Vacation highlights (of sorts), part I: Grammar town

Highlights from last week's vacation (in no particular order):

Thursday, September 28

Monterey, California

Monterey
is a quaint town on the central coast of California, and seems fairly affluent. (There's no litter on the streets.) It has a very nice aquarium and something of an unhealthy obsession with John Steinbeck.

While strolling down Alvarado Street, the main drag in downtown Monterey, last Thursday morning, along the city's Path of History, my girlfriend and I noticed this sign commemorating where Casa Bonifacio used to be.

That was apparently a noteworthy adobe structure that was on this spot "prior to it's [sic] relocation" (to make room for the bank you see pictured behind me in the shot).

Go ahead. Look where I'm pointing.

I suppose there's nothing incongruous about a town highlighting a building that hasn't been there in 83 years and, in doing so, failing to find anyone in town who knows how to make pronouns possessive correctly.

(His.
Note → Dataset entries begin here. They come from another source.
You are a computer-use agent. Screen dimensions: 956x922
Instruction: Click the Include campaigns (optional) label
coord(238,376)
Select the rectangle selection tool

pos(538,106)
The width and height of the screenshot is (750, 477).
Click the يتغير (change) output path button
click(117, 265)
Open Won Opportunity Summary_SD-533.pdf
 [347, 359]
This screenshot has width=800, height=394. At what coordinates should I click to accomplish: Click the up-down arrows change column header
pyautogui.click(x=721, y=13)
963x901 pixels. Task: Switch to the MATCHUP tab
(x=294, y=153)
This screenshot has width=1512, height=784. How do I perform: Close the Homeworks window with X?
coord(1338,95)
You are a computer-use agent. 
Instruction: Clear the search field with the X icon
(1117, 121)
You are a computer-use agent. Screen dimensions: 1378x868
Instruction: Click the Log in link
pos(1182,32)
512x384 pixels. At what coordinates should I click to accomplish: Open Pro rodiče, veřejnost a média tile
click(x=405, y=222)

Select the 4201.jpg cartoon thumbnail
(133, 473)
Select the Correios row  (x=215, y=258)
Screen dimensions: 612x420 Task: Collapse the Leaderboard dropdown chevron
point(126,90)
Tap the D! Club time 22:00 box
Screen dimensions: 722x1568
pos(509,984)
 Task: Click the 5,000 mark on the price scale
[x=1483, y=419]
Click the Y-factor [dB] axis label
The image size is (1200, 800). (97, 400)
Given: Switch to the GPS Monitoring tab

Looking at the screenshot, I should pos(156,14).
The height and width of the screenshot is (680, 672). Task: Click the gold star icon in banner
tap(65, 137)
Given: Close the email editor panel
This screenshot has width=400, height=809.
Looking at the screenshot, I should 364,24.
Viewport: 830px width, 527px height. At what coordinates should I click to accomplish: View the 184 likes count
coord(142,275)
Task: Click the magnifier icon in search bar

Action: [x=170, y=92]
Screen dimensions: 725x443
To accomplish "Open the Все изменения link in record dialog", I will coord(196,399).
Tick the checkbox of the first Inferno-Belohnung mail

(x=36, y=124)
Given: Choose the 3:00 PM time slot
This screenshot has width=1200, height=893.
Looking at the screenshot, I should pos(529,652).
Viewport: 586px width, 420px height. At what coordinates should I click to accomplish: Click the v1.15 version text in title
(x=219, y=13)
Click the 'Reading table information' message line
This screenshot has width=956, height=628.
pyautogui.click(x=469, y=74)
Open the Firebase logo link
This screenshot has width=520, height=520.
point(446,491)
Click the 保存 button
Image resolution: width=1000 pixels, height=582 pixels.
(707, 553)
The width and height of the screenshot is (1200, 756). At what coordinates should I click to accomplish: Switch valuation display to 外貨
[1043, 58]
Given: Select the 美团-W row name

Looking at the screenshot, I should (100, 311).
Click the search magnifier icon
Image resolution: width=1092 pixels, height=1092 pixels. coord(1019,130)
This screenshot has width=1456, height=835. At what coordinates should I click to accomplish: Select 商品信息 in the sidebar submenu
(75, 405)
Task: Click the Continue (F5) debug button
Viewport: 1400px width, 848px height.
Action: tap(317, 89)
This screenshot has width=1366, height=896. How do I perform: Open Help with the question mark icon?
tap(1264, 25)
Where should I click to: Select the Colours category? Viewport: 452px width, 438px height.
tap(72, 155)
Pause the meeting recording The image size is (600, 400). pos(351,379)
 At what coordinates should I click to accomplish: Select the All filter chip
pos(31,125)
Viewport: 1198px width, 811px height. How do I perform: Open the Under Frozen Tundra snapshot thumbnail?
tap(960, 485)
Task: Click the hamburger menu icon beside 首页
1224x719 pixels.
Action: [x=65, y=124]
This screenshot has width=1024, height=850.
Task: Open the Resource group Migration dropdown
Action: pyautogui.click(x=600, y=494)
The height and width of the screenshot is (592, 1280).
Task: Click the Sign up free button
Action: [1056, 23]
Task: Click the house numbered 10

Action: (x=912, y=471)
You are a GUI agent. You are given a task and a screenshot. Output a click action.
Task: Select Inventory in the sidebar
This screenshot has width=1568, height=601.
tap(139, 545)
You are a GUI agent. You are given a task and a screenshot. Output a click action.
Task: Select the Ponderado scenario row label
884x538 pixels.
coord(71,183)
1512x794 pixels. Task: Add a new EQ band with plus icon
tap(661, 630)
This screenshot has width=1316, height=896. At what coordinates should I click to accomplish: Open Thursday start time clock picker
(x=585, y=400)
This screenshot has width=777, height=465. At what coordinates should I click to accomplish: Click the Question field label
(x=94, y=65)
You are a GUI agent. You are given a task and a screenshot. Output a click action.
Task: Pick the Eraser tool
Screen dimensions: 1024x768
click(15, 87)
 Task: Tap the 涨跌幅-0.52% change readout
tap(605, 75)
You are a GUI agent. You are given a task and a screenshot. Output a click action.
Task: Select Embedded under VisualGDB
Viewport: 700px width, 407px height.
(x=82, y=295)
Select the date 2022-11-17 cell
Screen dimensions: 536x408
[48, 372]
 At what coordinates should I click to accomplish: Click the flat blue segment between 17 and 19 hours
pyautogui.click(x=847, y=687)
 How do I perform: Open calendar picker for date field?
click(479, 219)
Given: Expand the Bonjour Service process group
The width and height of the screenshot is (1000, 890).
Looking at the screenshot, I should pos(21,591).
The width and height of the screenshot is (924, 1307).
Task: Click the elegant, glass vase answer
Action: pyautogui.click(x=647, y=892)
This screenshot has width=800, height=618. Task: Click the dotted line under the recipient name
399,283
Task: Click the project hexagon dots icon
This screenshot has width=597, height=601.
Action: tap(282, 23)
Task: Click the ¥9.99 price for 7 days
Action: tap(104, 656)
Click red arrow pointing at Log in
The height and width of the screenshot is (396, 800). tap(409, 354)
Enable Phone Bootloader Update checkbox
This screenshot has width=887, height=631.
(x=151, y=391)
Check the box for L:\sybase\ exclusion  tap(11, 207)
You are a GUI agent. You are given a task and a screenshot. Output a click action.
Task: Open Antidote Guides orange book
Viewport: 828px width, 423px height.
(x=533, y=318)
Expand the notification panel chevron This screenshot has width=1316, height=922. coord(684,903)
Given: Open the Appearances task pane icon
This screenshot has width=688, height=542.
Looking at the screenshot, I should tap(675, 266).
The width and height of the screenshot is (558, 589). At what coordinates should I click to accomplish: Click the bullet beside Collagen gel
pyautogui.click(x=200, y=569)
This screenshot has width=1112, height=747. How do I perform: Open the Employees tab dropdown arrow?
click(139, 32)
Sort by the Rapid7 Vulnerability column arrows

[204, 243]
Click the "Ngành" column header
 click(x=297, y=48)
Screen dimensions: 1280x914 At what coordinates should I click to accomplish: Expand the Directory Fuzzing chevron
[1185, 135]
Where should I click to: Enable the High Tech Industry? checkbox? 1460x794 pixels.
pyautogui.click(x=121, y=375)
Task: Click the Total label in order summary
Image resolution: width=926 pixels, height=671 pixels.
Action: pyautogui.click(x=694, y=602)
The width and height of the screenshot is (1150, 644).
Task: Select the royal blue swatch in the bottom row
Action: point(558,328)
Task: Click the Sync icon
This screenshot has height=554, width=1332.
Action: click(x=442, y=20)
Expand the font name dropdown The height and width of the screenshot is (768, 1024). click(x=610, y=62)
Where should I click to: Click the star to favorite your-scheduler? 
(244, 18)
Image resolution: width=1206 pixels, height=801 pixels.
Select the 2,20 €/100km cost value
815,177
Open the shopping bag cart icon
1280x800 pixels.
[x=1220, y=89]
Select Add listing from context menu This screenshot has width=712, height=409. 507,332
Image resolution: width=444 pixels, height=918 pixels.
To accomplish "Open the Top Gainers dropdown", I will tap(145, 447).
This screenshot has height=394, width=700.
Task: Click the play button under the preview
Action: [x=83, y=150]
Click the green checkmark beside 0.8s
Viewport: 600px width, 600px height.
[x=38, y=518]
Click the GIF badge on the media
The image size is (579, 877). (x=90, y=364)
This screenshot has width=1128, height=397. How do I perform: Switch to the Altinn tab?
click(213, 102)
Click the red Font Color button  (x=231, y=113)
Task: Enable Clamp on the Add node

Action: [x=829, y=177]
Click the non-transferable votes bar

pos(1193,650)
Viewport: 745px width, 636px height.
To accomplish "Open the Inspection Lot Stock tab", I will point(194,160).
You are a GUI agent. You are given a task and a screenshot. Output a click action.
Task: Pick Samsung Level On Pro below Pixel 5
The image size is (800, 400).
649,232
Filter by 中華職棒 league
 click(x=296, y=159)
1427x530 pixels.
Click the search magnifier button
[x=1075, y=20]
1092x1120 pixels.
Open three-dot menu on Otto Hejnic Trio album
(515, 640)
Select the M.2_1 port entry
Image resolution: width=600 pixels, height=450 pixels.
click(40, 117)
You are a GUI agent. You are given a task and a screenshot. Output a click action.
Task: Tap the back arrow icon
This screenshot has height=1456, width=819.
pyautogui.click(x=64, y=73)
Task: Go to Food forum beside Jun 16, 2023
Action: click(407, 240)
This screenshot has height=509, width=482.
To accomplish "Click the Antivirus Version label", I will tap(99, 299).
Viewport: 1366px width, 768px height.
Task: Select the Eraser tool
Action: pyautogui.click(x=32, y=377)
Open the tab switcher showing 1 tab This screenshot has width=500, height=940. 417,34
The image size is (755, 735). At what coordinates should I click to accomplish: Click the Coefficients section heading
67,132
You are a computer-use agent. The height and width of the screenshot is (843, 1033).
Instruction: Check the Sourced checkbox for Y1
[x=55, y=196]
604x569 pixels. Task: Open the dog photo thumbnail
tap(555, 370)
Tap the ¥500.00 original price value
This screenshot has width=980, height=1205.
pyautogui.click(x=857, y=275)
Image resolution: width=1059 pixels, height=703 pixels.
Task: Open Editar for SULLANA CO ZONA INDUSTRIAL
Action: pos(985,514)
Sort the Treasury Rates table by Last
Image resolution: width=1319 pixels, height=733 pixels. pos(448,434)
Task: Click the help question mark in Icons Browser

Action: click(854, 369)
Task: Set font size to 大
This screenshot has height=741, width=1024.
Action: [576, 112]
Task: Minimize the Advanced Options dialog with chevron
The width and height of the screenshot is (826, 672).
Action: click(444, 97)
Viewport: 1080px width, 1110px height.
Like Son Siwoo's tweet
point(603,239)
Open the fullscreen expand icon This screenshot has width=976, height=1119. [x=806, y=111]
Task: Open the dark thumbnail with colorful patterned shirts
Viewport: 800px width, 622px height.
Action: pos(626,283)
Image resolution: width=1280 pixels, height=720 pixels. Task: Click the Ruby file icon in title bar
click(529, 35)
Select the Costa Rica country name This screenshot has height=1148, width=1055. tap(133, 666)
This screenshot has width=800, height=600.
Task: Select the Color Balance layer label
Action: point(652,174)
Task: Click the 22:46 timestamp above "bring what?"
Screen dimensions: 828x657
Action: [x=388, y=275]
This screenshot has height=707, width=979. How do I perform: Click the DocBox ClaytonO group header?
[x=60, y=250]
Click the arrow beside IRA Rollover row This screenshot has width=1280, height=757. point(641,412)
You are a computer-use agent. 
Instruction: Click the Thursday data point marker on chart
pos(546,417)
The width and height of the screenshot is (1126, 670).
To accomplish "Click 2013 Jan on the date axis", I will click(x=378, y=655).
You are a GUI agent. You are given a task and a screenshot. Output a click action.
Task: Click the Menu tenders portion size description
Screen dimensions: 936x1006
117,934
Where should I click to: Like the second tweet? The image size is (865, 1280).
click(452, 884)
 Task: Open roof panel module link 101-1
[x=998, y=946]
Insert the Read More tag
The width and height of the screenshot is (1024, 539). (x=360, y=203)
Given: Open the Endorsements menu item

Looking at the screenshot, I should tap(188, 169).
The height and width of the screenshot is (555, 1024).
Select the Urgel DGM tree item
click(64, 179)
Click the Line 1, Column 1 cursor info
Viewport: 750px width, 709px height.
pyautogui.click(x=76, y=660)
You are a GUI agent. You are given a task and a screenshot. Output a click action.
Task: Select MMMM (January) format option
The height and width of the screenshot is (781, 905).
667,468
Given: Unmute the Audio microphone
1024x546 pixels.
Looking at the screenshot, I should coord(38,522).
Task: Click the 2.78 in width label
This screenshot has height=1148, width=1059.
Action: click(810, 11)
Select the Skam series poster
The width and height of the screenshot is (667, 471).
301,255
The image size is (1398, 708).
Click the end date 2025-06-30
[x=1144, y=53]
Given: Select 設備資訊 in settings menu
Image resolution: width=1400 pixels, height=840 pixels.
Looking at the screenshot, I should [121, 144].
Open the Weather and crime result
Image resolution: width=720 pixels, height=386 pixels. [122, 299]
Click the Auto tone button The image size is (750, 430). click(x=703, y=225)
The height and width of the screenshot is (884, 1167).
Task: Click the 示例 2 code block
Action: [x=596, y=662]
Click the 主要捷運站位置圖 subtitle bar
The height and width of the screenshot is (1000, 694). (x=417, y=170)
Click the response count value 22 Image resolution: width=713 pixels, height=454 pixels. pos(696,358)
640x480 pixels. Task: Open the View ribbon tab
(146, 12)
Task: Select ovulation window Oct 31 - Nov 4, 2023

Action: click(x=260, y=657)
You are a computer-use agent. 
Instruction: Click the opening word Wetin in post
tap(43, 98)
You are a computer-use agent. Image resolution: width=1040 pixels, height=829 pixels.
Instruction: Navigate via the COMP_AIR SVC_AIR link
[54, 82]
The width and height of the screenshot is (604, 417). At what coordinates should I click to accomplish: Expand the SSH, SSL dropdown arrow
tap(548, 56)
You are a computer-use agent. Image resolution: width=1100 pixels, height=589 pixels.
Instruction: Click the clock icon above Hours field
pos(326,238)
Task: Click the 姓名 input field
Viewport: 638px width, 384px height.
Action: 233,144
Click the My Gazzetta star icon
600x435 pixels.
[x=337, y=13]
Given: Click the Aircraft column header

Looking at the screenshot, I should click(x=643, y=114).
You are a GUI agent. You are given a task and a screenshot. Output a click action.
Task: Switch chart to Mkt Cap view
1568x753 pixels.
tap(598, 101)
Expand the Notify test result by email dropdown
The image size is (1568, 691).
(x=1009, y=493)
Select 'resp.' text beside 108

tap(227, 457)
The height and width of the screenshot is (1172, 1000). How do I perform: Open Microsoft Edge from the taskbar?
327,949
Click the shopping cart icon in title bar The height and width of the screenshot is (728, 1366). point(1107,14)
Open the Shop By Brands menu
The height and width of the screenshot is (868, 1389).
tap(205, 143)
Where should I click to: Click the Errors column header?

Hers. Ours. Theirs. Mine. Yours. Hmm... no apostrophes. Imagine that.)

What I wonder is why the bank (look under my arm) is called "Rabobank" (that is its name) when "Robobank" would be so much cooler.

Maybe it's only cooler to those who know grammar.

1 comment:

  1. At the ball park on the UNR campus, the plaque commemorating the coach the park is named for has a "who's" when they intended "whose." A BRONZE plaque. You think if someone is going to go through all of the trouble and money to have a plaque (or public sign for that matter) made, they'd bother to get someone to proofread the damn thing. I think I shall offer my services..."Tracy Sangster--sign and plaque proofreader. Never be publicly embarrassed again!"